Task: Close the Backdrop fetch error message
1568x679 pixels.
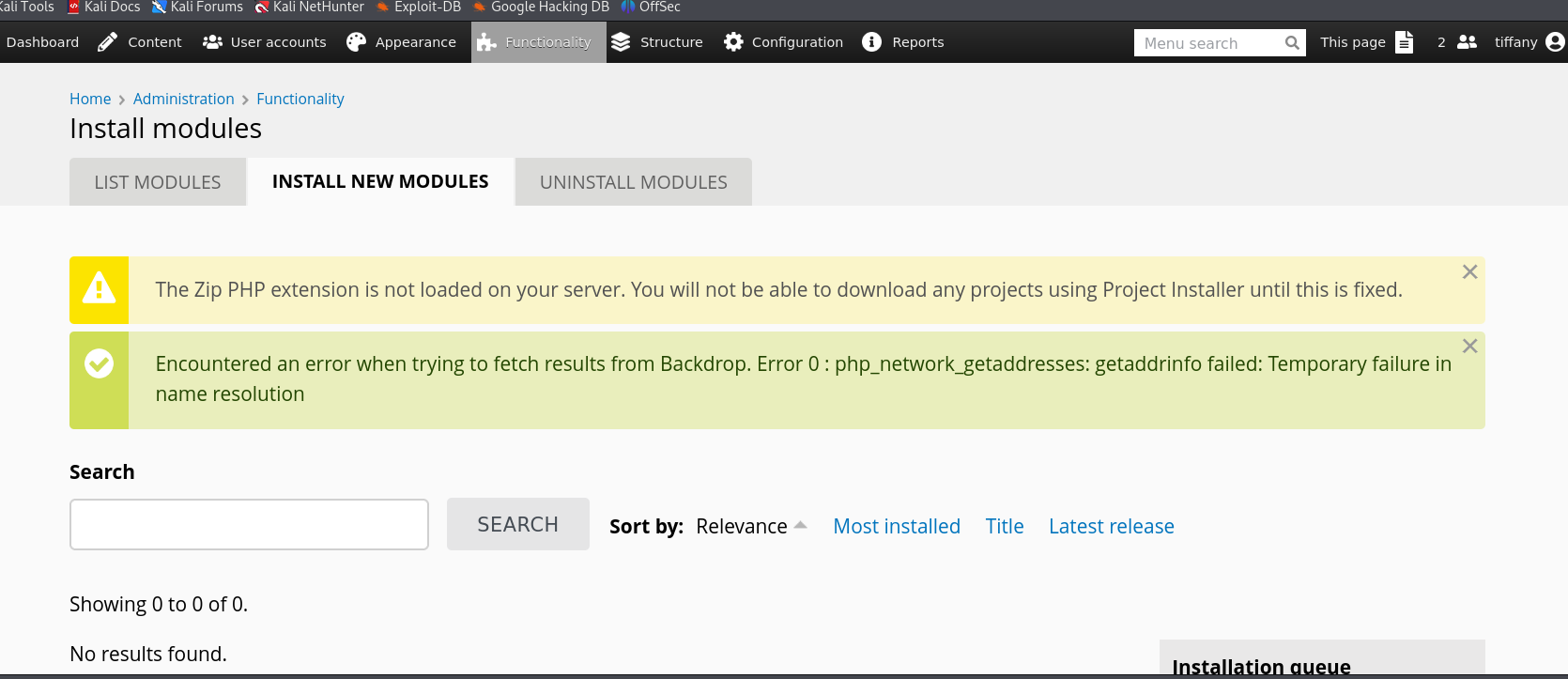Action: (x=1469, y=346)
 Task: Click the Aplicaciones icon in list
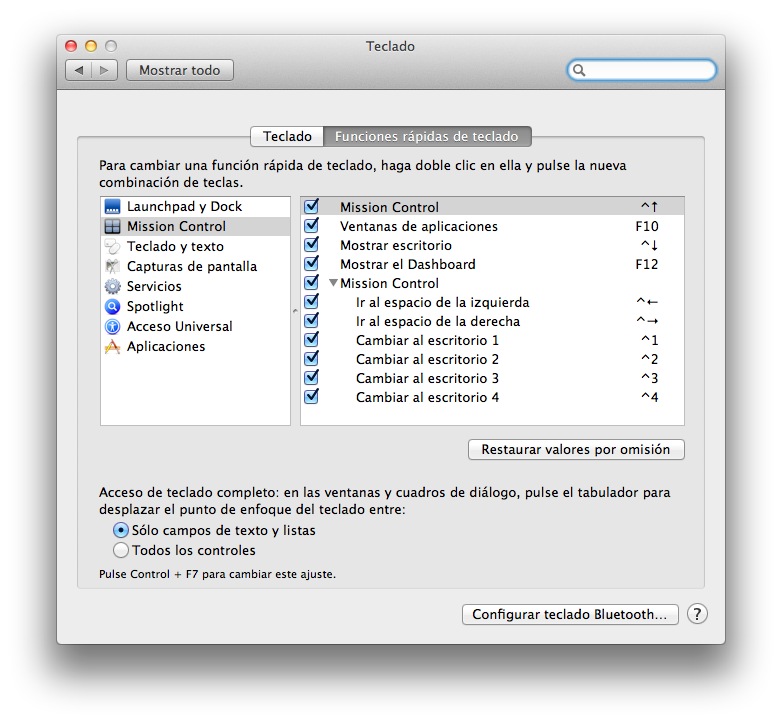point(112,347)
######
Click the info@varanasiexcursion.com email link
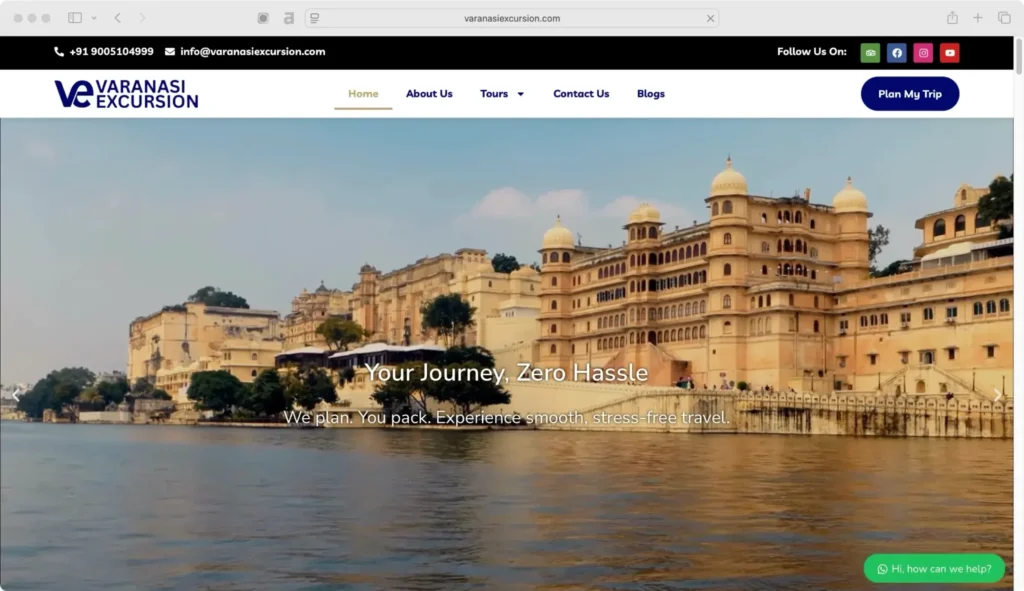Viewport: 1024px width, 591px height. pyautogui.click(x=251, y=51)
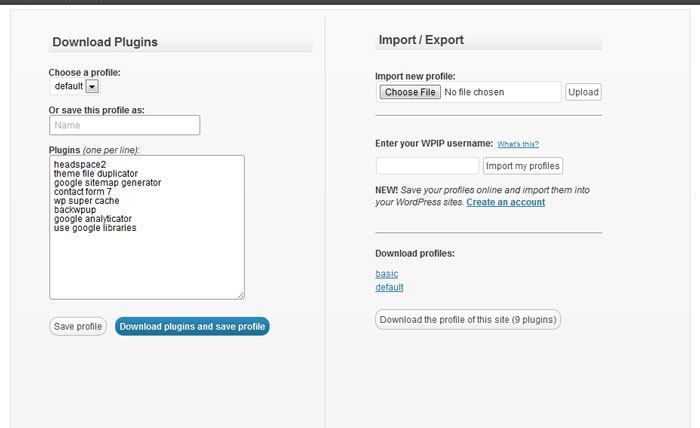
######
Can you turn the part of the material that opens with the line containing "Task: Close the Backdrop fetch error message" and closes with the line containing "point(112,347)" into a JSON list of strings, one string per line with blank lines dropped and the pictures left out?

[
  "Task: Close the Backdrop fetch error message",
  "1568x679 pixels.",
  "Action: (x=1469, y=346)",
  " Task: Click the Aplicaciones icon in list",
  "point(112,347)"
]